== Directions ==
Reproduce the data verbatim, everything from the line containing "Where should I" down to the line containing "Action: 25,274", with both of those lines included.

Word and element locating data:
================
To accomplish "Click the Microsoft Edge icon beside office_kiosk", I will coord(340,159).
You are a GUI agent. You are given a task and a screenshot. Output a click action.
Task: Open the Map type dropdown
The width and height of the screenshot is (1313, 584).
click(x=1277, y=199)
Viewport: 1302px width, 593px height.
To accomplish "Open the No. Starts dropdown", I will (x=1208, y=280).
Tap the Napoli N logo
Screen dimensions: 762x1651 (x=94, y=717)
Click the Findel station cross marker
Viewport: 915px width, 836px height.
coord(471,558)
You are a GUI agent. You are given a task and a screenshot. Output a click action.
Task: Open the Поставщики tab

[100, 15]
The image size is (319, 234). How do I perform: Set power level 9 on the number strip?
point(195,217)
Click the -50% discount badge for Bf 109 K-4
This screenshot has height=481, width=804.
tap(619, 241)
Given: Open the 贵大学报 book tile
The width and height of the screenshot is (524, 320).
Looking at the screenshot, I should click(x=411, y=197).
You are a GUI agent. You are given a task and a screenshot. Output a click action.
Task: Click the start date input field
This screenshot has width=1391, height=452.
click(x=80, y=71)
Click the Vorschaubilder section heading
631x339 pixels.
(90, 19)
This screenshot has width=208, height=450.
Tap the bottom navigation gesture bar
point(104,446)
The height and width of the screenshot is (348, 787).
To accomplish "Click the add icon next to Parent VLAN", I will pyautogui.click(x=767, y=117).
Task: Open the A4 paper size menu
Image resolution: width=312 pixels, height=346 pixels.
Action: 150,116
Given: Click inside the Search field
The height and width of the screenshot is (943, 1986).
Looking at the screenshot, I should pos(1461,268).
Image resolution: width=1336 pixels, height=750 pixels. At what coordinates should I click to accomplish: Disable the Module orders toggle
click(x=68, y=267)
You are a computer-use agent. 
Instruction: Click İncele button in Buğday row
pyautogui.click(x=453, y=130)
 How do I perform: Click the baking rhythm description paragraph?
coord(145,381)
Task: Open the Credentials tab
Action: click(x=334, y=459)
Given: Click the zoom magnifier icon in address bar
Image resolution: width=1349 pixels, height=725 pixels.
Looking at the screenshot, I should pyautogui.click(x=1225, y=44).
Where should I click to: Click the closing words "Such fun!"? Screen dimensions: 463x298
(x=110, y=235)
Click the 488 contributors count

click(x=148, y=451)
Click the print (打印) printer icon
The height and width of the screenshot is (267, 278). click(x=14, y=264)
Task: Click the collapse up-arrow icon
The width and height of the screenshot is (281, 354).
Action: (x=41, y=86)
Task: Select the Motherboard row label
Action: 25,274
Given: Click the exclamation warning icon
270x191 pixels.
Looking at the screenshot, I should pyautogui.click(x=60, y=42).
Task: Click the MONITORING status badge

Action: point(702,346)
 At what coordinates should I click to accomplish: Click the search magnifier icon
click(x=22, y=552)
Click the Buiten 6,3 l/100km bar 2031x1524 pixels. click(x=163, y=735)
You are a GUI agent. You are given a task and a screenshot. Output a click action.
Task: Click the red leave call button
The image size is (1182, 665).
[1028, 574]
================
== The result ==
Where should I click to: Click the closing words "Such fun!"? Screen dimensions: 463x298
(x=110, y=235)
Click the 488 contributors count

click(x=148, y=451)
Click the print (打印) printer icon
The height and width of the screenshot is (267, 278). click(x=14, y=264)
Task: Click the collapse up-arrow icon
The width and height of the screenshot is (281, 354).
Action: (x=41, y=86)
Task: Select the Motherboard row label
Action: 25,274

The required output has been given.